This blog is now retired. My new site is at: Predictably Irrational.

Thursday, February 28, 2008

Book Review: Ghost by Alan Lightman

This book was on a list recommending it. Why, I do not know.

I thought this would be about a ghost. Instead, it turns out to be 'something David couldn't believe he saw' in the slumber room of a mortuary that David worked at.

Obviously, the book is from David's perspective. And let me tell you, David is one mucked up fella. And we read on and on and on and on about David's boring, depressing, brooding, thoughts throughout the 240 pages of this book.

At some point, I was bored to tears and glazed over paragraphs, not caring what they said because I could care less what I missed.

The book opens with David explaining how he couldn't believe what he saw in the slumber room. And this goes on for nearly the entire book -- the reader never finds out what he has seen until 3/4ths of the way in...and really, at that point, I didn't even care because I was so far into the book -- realizing the structure -- that no "ghost-like" creature was going to emerge from this (well, something does, but I won't give too much away just in case this is interesting for someone to pick up).

But the "I can't believe I saw something that I can't explain" goes on and it repeats itself throughout. Or David is questioned "Did you really see something?", followed by, "Do you _believe_ you saw something?" as if answering the first question has nothing to do with the second.

So there are the doubters and then there's David, who becomes upset with the doubters. And then we learn about David's insane ruminating. Hey, I do that too but I certainly don't make you read about it for 240 pages!! Good grief.

When I was ready to give up and allow my eyes to glaze the words, something interesting would happen. Deep thoughts about death, life, a life that didn't turn out the way it was planned, you know, deep down gut-wrenching thoughts that made me sad...and then, it would turn to the monotonous dribble that I had been reading.
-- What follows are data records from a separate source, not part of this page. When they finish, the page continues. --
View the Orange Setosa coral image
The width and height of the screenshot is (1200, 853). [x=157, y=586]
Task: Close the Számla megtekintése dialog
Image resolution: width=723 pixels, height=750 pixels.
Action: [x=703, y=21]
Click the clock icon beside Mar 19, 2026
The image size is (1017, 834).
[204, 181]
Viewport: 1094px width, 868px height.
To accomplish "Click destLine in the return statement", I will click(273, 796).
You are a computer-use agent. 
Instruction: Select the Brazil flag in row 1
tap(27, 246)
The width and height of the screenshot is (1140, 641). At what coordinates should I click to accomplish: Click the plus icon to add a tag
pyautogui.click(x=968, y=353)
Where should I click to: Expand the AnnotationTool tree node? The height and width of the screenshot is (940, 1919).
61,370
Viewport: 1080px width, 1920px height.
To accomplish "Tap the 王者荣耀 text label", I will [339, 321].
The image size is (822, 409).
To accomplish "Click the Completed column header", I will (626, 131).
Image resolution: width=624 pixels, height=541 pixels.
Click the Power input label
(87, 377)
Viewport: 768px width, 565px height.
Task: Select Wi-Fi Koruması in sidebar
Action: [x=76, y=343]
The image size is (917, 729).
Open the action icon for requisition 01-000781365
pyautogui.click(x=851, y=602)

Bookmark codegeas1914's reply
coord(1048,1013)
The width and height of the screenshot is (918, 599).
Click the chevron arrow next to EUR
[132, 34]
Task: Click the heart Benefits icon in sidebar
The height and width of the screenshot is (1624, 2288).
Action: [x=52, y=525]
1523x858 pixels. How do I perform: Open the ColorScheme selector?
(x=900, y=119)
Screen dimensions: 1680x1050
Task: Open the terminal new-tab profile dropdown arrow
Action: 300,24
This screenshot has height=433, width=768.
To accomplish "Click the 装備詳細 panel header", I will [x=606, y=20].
Throw in a relationship forming with the mortuary "family" and some physics professors (which the author is/was) and supernatural believers, and there's a complete bloody mess of a book.

I have no idea what this book was supposed to be about. Was the author striving to bring meaning to supernatural occurrences? Was he trying to dismiss it with science? Was he trying to send a message at all? Or was he just trying to tell a story? None of these touched on this book and after such great reads as Jane Eyre and The Curious Incident of the Dog in the Night-time, this left me a little, well, displeased.